Fireballs and lightning, very, very frightening – or not!

From flicker to fireball

Seen from space, lightning events typically appear as dots of light around 10 km in diameter. They consist of rapid, chaotic bursts that vary strongly in position and intensity and are grouped together as a single flash.

But not all flashes in the sky are alike.

Niels Rubbrecht, an ESA Graduate Trainee who joined the Space Safety Programme’s Planetary Defence team in September 2025, has been studying the differences between lightning flashes and those produced by fireballs (bright meteors that burn up in the atmosphere). In collaboration with EUMETSAT’s Remote Sensing and Products (RSP) Division, he is developing a processing pipeline to systematically distinguish meteor-induced flashes from lightning using data from the MTG’s Lightning Imager (LI).

“EUMETSAT provided the images, data and infrastructure, while the Space Safety Programme provided the manpower. The plan is to openly release the fireball data in the near future,” adds ESA’s Planetary Defence Information Provision Coordinator, Juan Luis Cano.
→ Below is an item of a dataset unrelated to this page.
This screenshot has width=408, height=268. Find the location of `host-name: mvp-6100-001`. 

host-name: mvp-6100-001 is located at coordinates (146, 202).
After extensive data analysis, Niels saw that fireball flashes behave very differently. Rather than flickering in place, they carve a clear, linear path through the atmosphere. Their brightness evolves smoothly—gradually intensifying as they descend, before fading as they fragment or burn up. They also linger longer on the same detector pixels than lightning, leaving behind a distinct temporal signature.

These characteristics are clearly visible in an event detected on 22 January 2026 over the Gulf of Aden near the Arabian Sea, where MTG-LI captured a fireball brightening steadily before fading rapidly. This case provides a valuable reference pattern for identifying meteor events.

“It turned out that we were detecting very clear fireballs almost every day—sometimes even multiple per day!” Niels adds.  

Not all fireballs appear equal

On 8 March of this year, many witnessed a bright fireball flash across the skies of central Europe.

Niels remembers that day well.

“I was travelling by train from my hometown in Belgium back to Frankfurt when I started receiving messages from friends and colleagues saying they had seen a massive fireball over Darmstadt and Frankfurt. Naturally, I was a bit disappointed to have missed it in person,” he recalls.

Yet the event was not missed entirely, for MTG-LI had been watching.

“My immediate reaction was to check whether we had detected it with LI,” Niels admits.

“To my surprise, we only saw a very faint signal — far weaker than I had expected,” he says. The event produced a very small signal in a single pixel of the instrument. “This highlighted an important point: observing fireballs from the ground in visible light and detecting them from space with a narrow‑band instrument designed for lightning are fundamentally different.”

The striking difference between the January and March fireballs highlights how much more we have yet to learn about geostationary fireball observations. “We are still uncovering the more subtle ways in which different types of fireballs appear in our data,” Niels says. 

From lightning to insight

With MTG‑LI collecting lightning data every millisecond — much of it containing false events — separating fireballs from lightning is no easy task. Niels likens the process to finding a needle in a haystack. But he also points out that “this is what makes the process so engaging.”

And global coverage is just the start.

“We are building a global inventory of fireballs, which helps us better understand the influx of material impacting Earth and, potentially, their origin,” says Niels. “This is crucial for planetary defence and for improving our knowledge of the small‑object population in near‑Earth space, including potentially hazardous asteroids.”

Beyond detection, the pipeline also allows scientists to reconstruct how a fireball’s brightness evolves during atmospheric entry. “This information can help constrain atmospheric entry models and may also support the recovery of meteorites,” Niels adds.

Together, these advances are turning fleeting flashes in the sky into valuable scientific insights—bringing us closer to understanding both the origins of these objects and their journey to Earth. 

Towards near-global coverage

MTG‑LI’s ability to detect fireballs marks an important step towards near‑global coverage. Combined with NASA’s Geostationary Lightning Mapper (GOES‑GLM), MTG‑LI extends observations into the Eastern Hemisphere, enabling near‑global geostationary monitoring of fireball activity.

Niels expands on this by noting that ground‑based observations exist but are limited in coverage and cannot operate over remote regions such as oceans. “This is where space‑based detection adds clear value,” he adds.

This advantage is particularly evident over remote areas, like the one registered in January over the Gulf of Aden.

As MTG‑LI scans the millions of flashes lighting up our skies every day, it is uncovering much more than electric meteorological patterns alone. Because not every flash—however frightening—comes from lightning.